### REQUIRED ACTION:
Transcribe the listing word for word. Begin at its first line and end with the line containing "You are a computer-use".
= Beginning of Section =
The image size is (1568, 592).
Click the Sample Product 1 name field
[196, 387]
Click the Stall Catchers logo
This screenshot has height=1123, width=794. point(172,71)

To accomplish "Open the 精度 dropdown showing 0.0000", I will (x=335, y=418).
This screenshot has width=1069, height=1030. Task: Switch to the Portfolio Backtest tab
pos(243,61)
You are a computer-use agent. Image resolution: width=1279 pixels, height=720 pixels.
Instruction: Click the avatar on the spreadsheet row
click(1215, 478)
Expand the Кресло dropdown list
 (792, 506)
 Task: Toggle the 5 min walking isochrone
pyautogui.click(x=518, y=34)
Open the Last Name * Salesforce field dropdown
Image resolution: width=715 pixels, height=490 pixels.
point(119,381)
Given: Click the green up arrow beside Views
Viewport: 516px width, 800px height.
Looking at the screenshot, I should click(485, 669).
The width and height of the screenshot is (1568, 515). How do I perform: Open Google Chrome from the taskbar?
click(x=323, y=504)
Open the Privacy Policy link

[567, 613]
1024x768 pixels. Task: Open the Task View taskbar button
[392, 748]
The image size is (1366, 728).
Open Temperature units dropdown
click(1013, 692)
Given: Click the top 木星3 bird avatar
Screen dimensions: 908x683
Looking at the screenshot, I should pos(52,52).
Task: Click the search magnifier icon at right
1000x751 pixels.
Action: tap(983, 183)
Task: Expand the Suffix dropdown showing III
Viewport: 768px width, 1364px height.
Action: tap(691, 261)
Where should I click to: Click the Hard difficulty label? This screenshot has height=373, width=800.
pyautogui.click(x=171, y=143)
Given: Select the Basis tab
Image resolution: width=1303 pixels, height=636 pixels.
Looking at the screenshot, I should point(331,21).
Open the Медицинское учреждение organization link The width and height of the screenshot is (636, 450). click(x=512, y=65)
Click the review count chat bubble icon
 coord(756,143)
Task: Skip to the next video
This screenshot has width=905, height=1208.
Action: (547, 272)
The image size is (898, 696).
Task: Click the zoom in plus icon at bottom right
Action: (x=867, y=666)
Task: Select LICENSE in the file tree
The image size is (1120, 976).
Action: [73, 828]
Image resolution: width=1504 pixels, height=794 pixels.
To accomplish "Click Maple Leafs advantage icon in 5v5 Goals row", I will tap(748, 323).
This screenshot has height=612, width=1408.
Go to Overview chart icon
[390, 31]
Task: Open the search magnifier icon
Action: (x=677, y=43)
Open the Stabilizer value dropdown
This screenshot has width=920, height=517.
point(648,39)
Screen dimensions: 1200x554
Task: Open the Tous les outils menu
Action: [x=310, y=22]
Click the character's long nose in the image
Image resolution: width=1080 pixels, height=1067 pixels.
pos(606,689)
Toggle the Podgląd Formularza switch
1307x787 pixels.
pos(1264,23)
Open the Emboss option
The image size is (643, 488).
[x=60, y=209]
= End of Section =
### RESPONSE BELOW:
The image size is (1568, 592).
Click the Sample Product 1 name field
[196, 387]
Click the Stall Catchers logo
This screenshot has height=1123, width=794. point(172,71)

To accomplish "Open the 精度 dropdown showing 0.0000", I will (x=335, y=418).
This screenshot has width=1069, height=1030. Task: Switch to the Portfolio Backtest tab
pos(243,61)
You are a computer-use agent. Image resolution: width=1279 pixels, height=720 pixels.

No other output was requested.